Я старался не думать о том, был ли труп на самом деле и тот ли это сарай. Я знал, идя на задание, что это работа вслепую, и для того, чтобы глаза мои открылись, время еще не пришло. Максимум, на что я мог рассчитывать, — это появление новых свидетельств до наступления развязки.
Между тем задний борт захлопнулся, заработал мотор, и, судя по непринужденному тону, с которым какой-то мужчина обратился к пареньку за рулем, наши со Скинфликом маневры прошли незамеченными.
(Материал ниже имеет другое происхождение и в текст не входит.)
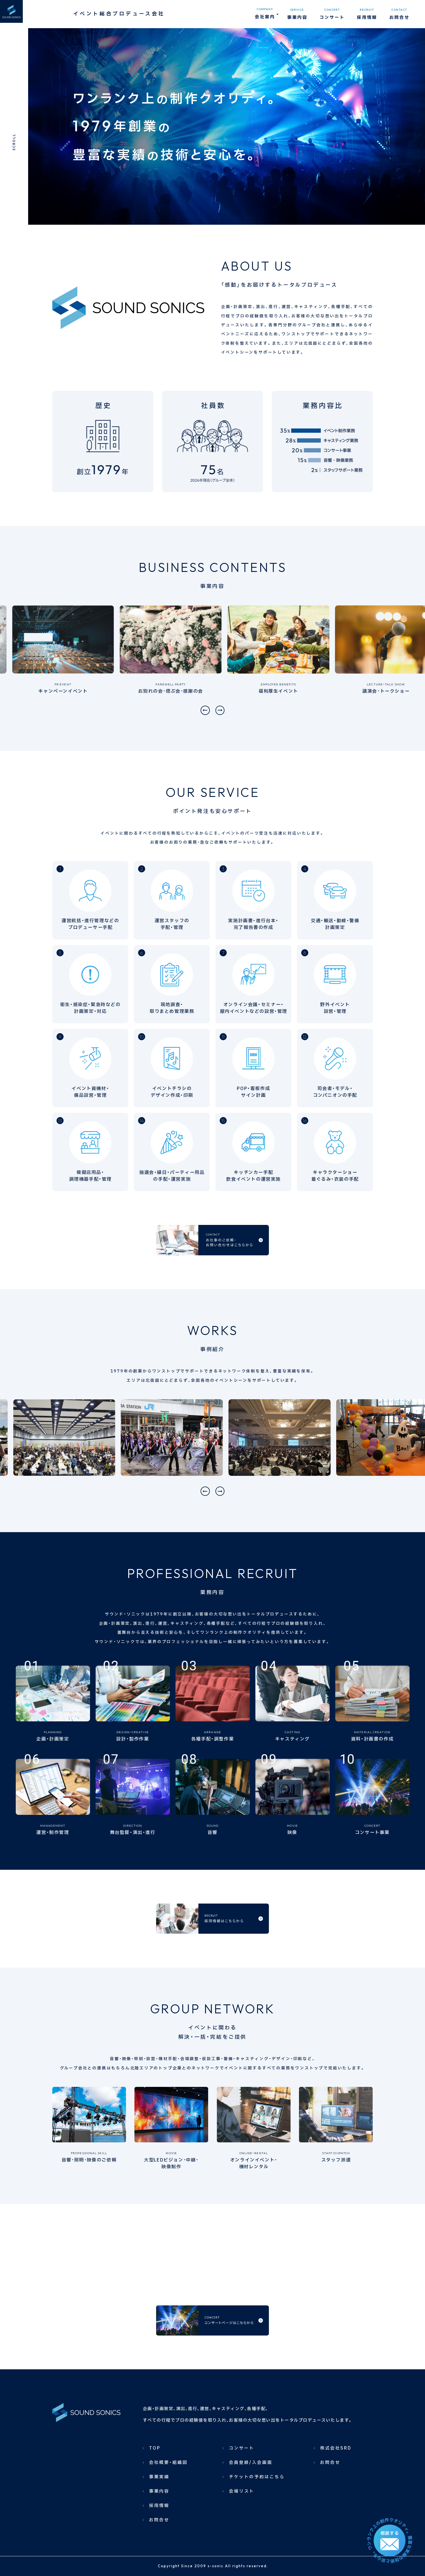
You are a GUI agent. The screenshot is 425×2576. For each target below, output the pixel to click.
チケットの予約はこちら (257, 2513)
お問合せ (159, 2556)
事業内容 (159, 2527)
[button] (203, 710)
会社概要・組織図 (168, 2498)
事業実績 (159, 2513)
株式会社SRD (336, 2484)
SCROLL (14, 141)
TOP (154, 2484)
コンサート (241, 2484)
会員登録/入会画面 (250, 2498)
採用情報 (159, 2542)
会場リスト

Это означало, что опасная фаза операции скорее всего позади. Впереди самое скучное — двенадцать часов ожидания и несколько прицельных выстрелов. Я уселся на земляной пол рядом с краном на полы своего нового кашемирового пальто.
Скинфлик расхаживал взад-вперед, как маятник, вызывая у меня чувство некоторой неловкости. Как будто я похвастался сыну, что у меня классная работа в офисе, и вот он заглянул ко мне и видит, что его папа полдня сидит в грязи, чтобы потом по-воровски залезть в дом к незнакомым людям и перестрелять их на месте.
Затем я стал думать о том, как я дошел до жизни такой. Ведь было же время, когда я читал книжки и держал в доме ручную белку.
— Пьетро, — шепот Скинфлика заставил меня вздрогнуть, — мне надо отлить.
Когда ожидание растягивается на двенадцать часов, это в порядке вещей, но еще и пяти минут не прошло.
— А в лесу ты не мог это сделать? — спрашиваю.
— В лесу я тоже отлил.
— Ладно, валяй, — говорю.
Скинфлик отошел в угол и расстегнул молнию. Струя ударила в фибергласовый щит с таким грохотом, точно ударили в жестяной барабан. Скинфлик взял паузу.
Бросив взгляд в мою сторону, он пустил на пробу короткую очередь в сырой земляной пол. Получилось тоже достаточно громко. Скинфлик запаниковал.
— Опустись пониже, — зашипел я.
Перепробовав разные позы, он в конце концов лег на бок прямо в грязь и пустил струю по дуге.